# [Task description]
In the listing, find every line that has the string "computer" and copy it.

━━━ Entries provided

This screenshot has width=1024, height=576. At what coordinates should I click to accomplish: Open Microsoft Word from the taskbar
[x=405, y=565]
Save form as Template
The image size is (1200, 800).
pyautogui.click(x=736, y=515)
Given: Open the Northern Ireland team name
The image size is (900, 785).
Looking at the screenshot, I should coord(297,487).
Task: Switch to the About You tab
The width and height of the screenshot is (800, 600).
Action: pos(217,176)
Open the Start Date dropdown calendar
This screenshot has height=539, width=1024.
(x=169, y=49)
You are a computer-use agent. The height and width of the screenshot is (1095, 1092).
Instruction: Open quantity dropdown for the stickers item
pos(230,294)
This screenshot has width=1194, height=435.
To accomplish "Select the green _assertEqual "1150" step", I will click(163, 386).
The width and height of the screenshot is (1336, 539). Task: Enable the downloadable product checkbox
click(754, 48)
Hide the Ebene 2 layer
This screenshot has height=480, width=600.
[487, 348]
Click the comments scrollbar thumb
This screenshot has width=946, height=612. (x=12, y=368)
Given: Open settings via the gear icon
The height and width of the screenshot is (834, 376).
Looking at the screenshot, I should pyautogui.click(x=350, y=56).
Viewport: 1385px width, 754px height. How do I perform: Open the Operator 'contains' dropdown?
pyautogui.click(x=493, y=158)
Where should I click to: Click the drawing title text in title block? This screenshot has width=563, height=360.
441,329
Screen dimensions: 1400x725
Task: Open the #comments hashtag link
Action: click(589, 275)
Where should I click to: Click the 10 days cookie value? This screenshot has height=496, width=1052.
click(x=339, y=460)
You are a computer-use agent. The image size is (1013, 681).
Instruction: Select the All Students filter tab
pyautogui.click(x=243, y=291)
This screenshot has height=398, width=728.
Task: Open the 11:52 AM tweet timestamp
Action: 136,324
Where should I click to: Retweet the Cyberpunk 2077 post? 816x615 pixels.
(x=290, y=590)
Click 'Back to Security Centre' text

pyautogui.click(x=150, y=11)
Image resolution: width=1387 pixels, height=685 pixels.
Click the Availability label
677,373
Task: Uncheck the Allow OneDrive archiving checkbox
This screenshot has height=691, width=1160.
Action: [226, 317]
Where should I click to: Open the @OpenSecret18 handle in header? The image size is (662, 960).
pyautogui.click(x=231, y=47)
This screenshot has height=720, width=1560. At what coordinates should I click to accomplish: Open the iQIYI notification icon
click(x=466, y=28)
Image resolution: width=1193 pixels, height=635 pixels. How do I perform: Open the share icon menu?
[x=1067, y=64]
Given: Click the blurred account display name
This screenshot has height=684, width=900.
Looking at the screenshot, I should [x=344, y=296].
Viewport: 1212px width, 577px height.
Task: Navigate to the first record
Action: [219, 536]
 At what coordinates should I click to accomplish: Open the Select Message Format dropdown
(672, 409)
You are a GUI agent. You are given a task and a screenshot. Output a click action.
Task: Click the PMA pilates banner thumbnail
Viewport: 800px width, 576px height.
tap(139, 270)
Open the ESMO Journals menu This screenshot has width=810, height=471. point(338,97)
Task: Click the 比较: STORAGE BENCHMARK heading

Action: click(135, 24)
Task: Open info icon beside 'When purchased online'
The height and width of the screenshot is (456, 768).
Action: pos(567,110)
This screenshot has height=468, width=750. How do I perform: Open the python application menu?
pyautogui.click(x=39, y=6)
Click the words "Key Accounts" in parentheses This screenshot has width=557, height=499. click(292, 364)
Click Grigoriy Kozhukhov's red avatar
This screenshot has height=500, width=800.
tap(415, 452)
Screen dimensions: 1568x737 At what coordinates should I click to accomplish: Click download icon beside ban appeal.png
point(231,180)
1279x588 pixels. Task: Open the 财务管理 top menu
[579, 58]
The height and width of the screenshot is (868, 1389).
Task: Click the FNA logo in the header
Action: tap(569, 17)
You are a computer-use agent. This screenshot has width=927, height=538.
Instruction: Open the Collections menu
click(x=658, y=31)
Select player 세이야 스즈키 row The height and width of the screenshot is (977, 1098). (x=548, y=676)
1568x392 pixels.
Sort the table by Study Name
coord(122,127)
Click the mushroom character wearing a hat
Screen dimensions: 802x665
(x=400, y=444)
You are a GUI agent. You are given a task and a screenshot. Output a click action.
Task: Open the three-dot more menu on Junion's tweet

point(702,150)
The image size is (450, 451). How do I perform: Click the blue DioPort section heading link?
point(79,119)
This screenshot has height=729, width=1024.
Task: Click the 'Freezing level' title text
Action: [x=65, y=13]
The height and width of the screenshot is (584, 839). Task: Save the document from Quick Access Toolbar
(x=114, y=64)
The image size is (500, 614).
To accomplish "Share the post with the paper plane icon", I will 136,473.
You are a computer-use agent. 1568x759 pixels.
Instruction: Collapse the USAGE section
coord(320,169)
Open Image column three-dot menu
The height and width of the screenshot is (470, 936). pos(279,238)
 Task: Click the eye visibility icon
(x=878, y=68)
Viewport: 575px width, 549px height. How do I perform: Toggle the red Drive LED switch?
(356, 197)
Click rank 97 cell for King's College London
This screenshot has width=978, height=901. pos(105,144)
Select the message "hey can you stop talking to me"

━━━━━━

# [Result]
You are a computer-use agent. The height and width of the screenshot is (1095, 1092).
You are a computer-use agent. The image size is (1013, 681).
You are a computer-use agent. This screenshot has width=927, height=538.
You are a computer-use agent. 1568x759 pixels.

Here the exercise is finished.